### What is required
Count the lines in the listing below that contain the word "give", and reply with the number alone.

─── Dataset extract

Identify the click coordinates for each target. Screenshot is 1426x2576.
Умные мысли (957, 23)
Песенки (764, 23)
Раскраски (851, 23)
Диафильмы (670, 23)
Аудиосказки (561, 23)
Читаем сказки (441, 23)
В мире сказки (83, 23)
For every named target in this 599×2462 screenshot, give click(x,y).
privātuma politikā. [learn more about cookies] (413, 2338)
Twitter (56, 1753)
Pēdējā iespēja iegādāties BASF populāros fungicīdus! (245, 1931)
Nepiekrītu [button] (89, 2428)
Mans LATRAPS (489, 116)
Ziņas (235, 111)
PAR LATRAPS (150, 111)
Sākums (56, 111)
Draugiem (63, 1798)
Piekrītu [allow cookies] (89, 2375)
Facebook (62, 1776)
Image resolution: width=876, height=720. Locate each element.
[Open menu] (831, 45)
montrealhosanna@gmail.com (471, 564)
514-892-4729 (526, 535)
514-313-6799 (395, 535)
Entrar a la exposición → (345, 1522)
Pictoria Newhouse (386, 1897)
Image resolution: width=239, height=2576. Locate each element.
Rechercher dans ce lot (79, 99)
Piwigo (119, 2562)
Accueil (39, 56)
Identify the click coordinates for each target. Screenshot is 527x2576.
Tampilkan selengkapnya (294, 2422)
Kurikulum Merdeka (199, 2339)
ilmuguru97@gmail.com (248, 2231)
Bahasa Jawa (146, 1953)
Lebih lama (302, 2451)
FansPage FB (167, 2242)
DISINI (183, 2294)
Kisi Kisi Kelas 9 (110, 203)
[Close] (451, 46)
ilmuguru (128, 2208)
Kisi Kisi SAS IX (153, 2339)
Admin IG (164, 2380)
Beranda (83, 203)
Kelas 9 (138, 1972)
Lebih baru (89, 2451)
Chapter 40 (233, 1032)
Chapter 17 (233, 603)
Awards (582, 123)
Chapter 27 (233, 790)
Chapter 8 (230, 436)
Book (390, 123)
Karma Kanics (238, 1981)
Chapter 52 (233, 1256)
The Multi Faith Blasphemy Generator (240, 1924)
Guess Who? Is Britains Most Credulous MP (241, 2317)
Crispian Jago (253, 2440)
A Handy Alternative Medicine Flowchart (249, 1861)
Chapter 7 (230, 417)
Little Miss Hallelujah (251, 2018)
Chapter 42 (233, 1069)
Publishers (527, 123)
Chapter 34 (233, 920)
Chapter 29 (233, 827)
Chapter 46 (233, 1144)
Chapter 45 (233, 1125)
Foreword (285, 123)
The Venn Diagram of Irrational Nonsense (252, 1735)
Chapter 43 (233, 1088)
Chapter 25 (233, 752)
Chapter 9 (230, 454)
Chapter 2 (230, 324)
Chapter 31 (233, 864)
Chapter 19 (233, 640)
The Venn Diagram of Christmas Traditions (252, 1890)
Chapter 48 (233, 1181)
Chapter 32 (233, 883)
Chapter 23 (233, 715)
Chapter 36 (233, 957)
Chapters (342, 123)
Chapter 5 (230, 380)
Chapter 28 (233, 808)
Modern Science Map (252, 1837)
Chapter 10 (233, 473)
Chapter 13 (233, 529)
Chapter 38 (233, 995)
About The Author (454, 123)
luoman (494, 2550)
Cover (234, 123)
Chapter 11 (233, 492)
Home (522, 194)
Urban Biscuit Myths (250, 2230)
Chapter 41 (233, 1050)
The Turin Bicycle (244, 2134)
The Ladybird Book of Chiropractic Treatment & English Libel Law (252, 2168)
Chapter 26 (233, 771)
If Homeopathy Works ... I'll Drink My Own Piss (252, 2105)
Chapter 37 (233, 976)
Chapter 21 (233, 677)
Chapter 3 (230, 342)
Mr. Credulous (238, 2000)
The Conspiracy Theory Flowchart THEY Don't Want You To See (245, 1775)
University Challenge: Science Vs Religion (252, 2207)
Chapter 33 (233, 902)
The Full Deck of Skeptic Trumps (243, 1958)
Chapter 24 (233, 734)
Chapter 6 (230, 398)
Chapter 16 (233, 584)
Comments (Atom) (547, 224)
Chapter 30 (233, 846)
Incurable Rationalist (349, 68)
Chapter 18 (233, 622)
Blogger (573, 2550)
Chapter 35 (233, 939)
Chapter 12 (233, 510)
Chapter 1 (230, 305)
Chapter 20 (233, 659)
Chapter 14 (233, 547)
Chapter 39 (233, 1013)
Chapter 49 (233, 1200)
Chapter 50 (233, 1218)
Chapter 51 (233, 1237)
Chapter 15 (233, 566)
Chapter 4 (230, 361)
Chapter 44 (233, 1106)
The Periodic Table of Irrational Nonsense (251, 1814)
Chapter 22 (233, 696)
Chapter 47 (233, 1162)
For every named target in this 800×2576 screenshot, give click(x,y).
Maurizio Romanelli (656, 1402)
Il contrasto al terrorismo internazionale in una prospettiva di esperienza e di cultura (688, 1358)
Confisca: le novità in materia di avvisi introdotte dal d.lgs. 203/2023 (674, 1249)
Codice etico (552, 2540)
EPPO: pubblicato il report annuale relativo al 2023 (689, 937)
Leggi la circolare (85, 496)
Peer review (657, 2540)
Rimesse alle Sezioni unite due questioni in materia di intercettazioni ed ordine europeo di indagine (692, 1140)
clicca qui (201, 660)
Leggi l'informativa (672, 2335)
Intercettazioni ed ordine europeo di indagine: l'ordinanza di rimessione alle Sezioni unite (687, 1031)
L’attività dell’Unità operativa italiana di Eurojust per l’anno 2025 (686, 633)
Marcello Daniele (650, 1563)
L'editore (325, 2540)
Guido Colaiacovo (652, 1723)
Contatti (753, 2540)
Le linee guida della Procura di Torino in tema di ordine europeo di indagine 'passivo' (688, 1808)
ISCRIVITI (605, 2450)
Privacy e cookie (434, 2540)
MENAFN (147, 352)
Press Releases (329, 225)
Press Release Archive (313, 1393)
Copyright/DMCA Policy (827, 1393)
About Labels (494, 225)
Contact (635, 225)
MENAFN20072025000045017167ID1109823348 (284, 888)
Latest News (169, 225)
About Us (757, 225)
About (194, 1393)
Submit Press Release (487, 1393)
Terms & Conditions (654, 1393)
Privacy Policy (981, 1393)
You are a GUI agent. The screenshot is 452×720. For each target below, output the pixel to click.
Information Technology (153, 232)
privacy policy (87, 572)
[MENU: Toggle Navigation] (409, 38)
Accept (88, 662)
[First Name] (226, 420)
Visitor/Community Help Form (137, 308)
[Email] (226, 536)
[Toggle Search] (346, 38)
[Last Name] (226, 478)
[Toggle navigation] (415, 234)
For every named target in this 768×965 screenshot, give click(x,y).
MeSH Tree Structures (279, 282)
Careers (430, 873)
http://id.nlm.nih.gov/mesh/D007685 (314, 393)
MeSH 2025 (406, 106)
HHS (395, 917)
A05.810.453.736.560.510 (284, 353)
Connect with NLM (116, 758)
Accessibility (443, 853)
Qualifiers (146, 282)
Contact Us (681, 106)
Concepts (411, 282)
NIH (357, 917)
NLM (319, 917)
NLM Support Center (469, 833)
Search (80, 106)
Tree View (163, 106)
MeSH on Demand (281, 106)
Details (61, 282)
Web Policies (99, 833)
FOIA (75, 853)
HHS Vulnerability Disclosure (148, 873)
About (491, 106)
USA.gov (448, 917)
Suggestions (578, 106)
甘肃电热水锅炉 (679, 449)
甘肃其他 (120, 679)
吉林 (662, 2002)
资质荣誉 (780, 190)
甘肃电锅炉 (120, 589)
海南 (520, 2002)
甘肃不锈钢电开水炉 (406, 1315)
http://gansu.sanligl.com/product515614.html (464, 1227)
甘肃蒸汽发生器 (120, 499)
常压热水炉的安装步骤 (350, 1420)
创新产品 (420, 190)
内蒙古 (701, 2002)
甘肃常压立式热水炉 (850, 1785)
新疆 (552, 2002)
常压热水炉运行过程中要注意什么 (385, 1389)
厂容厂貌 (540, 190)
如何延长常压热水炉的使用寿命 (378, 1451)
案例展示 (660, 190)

──────

### Answer to this task
3